Ich habe ein Boss GT-1000, dessen Effektqualität, Robustheit und Bedienung (Anzahl Knöpfe, nicht die Menüführung ;) ) ich mag, wo mir aber die Amps nicht so gefallen. Ich benutze es mit einem Marshall Plexi und Suhr Reactive Load IR im Loop und wollte Amp und Suhr durch das Tonex One ersetzen, um weniger schleppen zu müssen. Der Plan ist voll aufgegangen.
Der Start war holprig, man muss erstmal rausfinden wie man anfängt: IK Product Manager runterladen, Produkt registrieren, Software runterladen. Da gibt es "Tonex" und "Tonex Editor".
Zwei fundamental unterschiedliche Dinge: der Editor ist die Software, womit man bei mit USB-C angeschlossener Hardware Presets aufs Gerät schieben und Captures aus Tonenet und von Drittherstellern laden kann, sowie Sounds tweaken mit Maus. Das ist live und interaktiv, wenn man an der Hardware einen Regler dreht, verändert es sich auch in der Software. Ich hatte massive Störgeräusche über mein USB-C Kabel, aber benutze die Hardware ja ohne PC-Anschluss auf meinem Pedalboard, also egal. Stromversorgung: USB-C vom Computer geht, 9V braucht allerdings mindestens 250 mA. IK Multimedia sagt 320 mA, mein VoodooLabs Pedal Power 2 Plus hat 2 "Line6" Ausgänge mit je 250 mA und die gehen.
Weiter betr. Software: "Tonex" ist entweder Standalone als Amp-Software mit einem Audiointerface nutzbar, oder als Plugin in der DAW zum Reampen oder live spielen. Muss man wissen.
Zur Standalone-Bedienung des Tonex One liest man viel Schlechtes, aber ich finde es erstaunlich, wie viele Modi und Ebenen man mit den paar Knöpfen zugänglich gemacht hat. Wer mehr Komfort will, muss das grosse Pedal kaufen.
Was man verstehen muss: es gibt ein Preset A und ein Preset B, standardmässig schaltet man hin und her zwischen beiden.
Das dritte Preset ist für den "Stomp Mode", wo das Pedal an oder aus ist. Gut für Effektpedal-Captures.

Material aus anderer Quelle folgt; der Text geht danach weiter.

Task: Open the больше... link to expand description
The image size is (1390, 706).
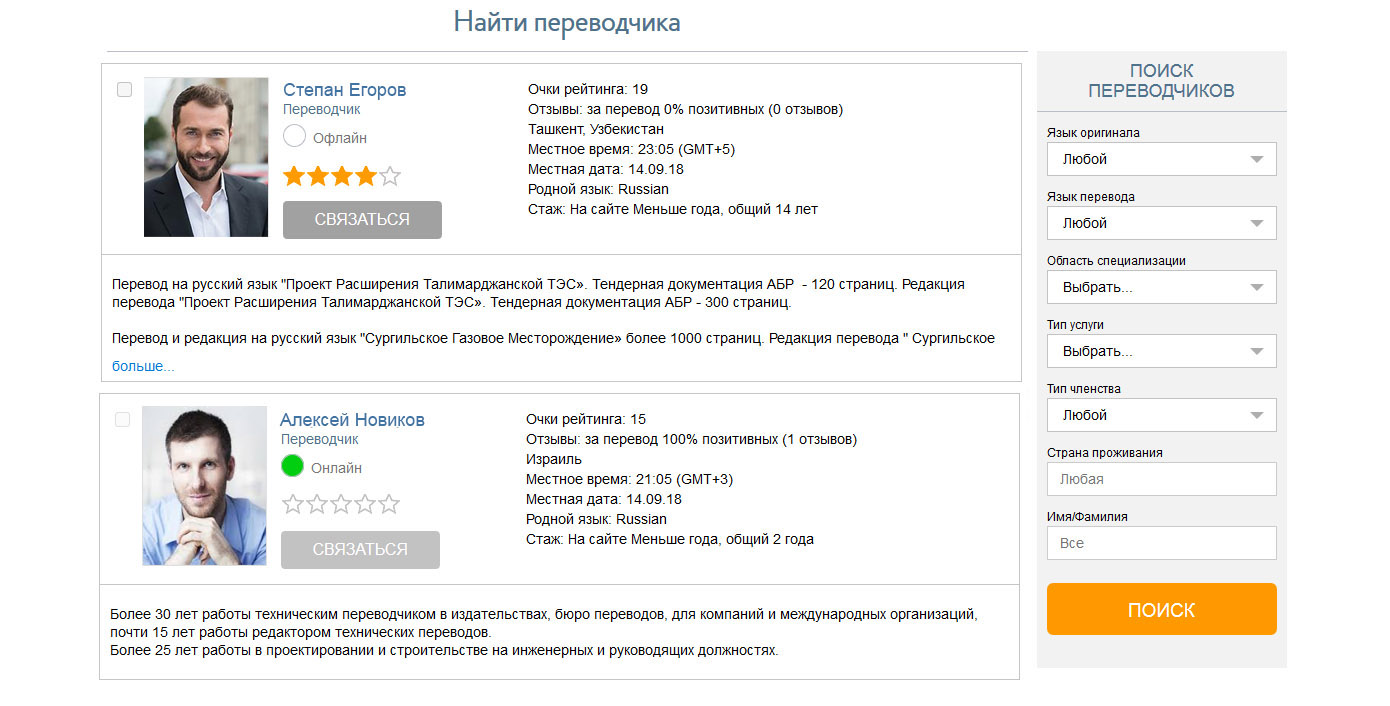Action: point(142,365)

Es ist einfach, im Tonex Editor den drei Presets unterschiedliche Farben zu geben, die dann von den Mini-Potis angezeigt werden.
Der dritte "Scrolling Mode" cycled diese drei Presets durch, man kann also von A nach B nach Stomp und wieder nach A mit dem Fusschalter durchsteppen.
Ein "Safe Mode" verhindert Veränderungen durch Knöpfe drehen.
Und hier kommt ein umstrittenes Feature: Tonex One speichert jegliche Veränderungen sofort ab. Ich hätte das gern optional.
Noch eine Eigenschaft, die ich schwierig finde: Input Trim ist NACH dem AD-Converter. Wenn man heisse Pickups hat und cleane Sounds möchte, kann man den Eingang des Tonex One überfahren und es clippt. Ist von IK so bestätigt und kann problematisch sein.
Allerdings ist das Clipping recht harmonisch, denn mit Zerr- oder Boostpedalen kann man das Tonex sehr gut anblasen- ich nutze GT-1000-interne Drives/Boosts und es klingt sehr, sehr gut. Kein digitales Kratze-Clipping!
Leider ist die einzige Anzeige für Input Trim am Tonex One im Settings Mode (oder wie der heisst) eins der Mini-Potis, das von Schwach-Grün über Grün zu Rot anzeigt, wie der Eingangspegel ist.
WICHTIG: stellt diesen Pegel sorgfältig ein, denn die captures klingen völlig anders, wenn man sie mit zu wenig oder zu viel Pegel anfährt!
Tonenet habe ich noch nicht benutzt, ich habe drei Amps/Packs von Amalgam Audio gekauft, die unglaublich gut klingen. Tonenet ist unübersichtlich und es gibt viel Schrott, aber auch sehr gute Sachen, aber ich bin mit meinen Amalgam captures derart zufrieden, dass ich nicht weiter suchen möchte.
Weitere gute Anbieter sind übrigens Jason Sadites und Keemosawbe.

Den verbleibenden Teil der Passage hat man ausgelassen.